I've had a RTC (Real Time Clock) chip (PCF8563) in my collection for a while as I wanted to get to grips with I²C.

I²C is a protocol for allowing ICs to communicate via a 2 wire interface.  One wire is the clock (SCL) and the other is the data (SDA).  This saves on the number of connections and also simplifies circuit design.

My early experiments writing bit bashing code on a PIC to speak I²C ended up fruitless and I thought I had missed some vital information.  Needless to say, it put me off for a bit.  I got other people's code to work on the PIC but I wanted to understand it because I thought it might be cool to get the Z80 to talk to a RTC.

However, the Arduino boards have a dedicated I²C interface and library code that makes it a piece of cake to get started.  So I dug out the PCF8563 and started coding.  Fortunately there was even code examples for Arduino using the PCF8563. Once you've seen how the code should be written its a lot easier to roll your own.
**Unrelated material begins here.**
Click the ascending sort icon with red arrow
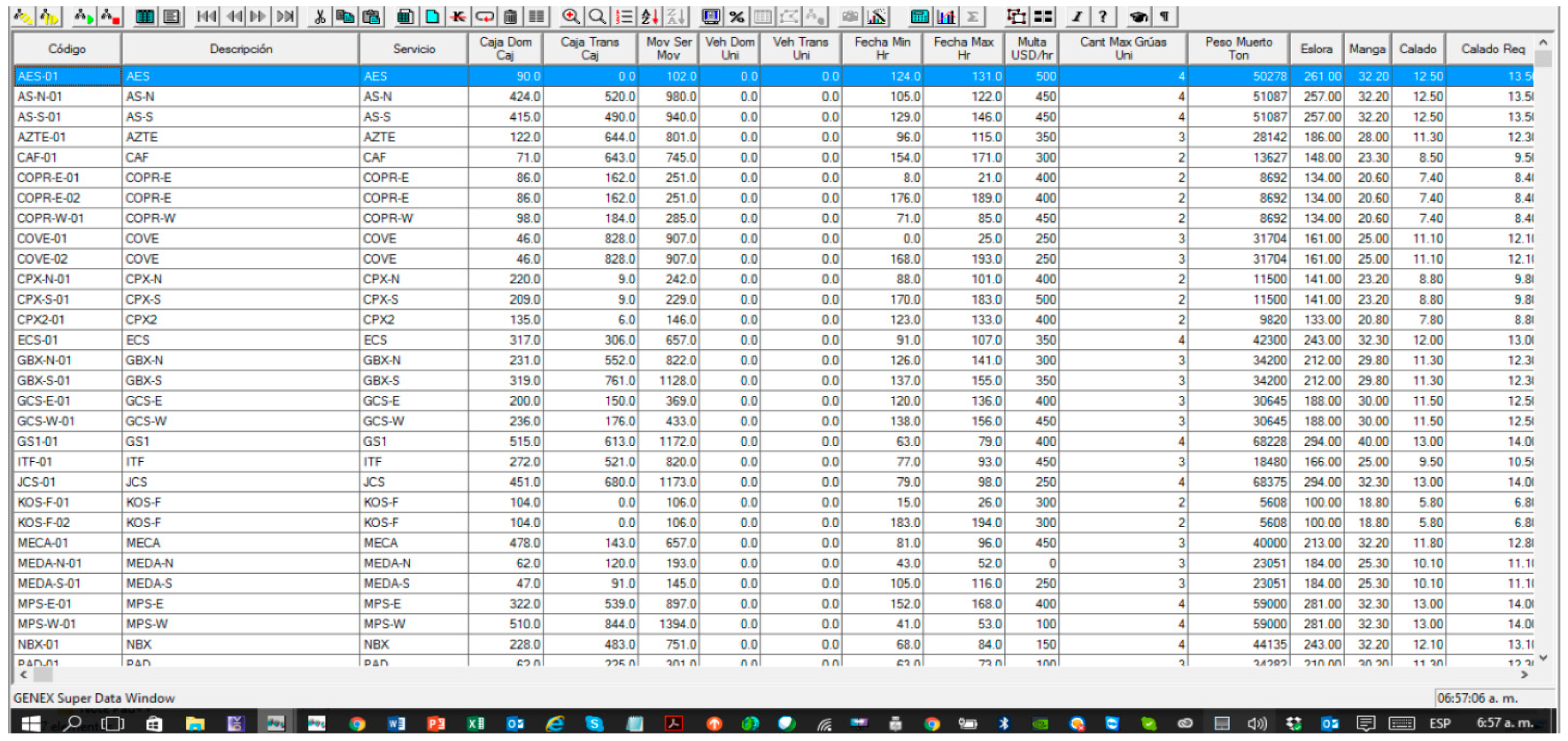1568x741 pixels. (x=649, y=16)
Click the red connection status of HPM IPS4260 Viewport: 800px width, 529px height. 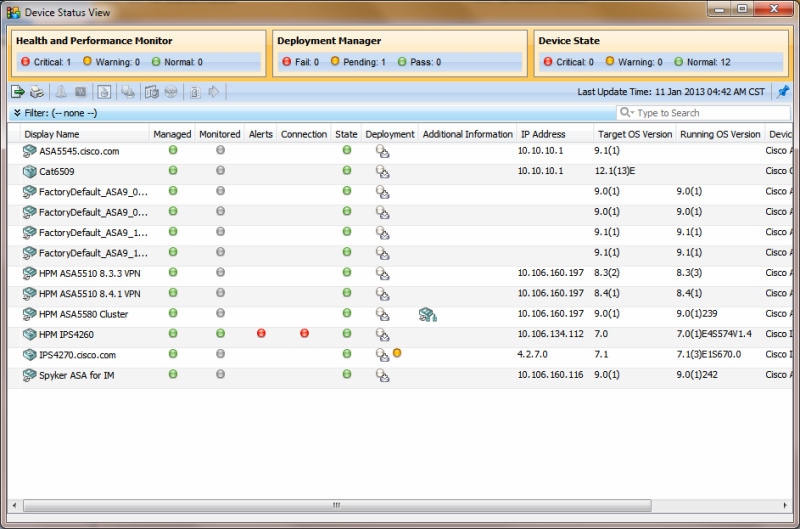[x=305, y=333]
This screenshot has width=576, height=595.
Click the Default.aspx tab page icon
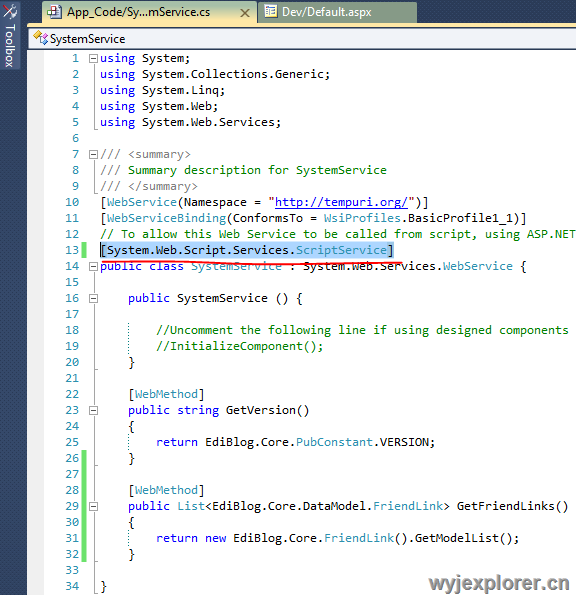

So I got the RTC clock wired up, and added my 16x2 LCD and in no time had a clock working.  It seemed a bit too easy, so I wondered what else I could connect to the I²C bus.  I found the DS1631 temperature/thermostat IC.

Each I²C device has a different address.  I don't know how unique they are as there are only 128 addresses available.  Bit 0 is used to signify read or write.  Luckily the RTC and Temp IC are different.

Needless to say it wasn't to hard to talk to the DS1631 as well using the Wire library and display the temperature.

To spice things up a bit more I wanted to divorce the ATMega328P from my Arduino Uno and put it directly on the breadboard.  This needed an additional 16MHz crystal and 2x 22pF capacitors.

Lastly a battery backup for the RTC clock which is quite easy to connect by using diodes to make sure the current goes in the right direction.

The software allows you (via the 2 buttons) to set the date and time and set a thermostat temperature, which when reached lights the red LED via a 1K resistor at the bottom.  In fact the DS1631 will operate on its own once configured to control a heating system.

Update: somehow the 1K resistor was a 47 ohm.  I noticed that when the thermostat temperature was reached and the LED lit up the temperature would go back up again.  It seems without much resistance on the output it causes the IC to warm up due to the current flow.  What I have done now it put a 10k resistor and fed that into a BC548B transistor to light the LED.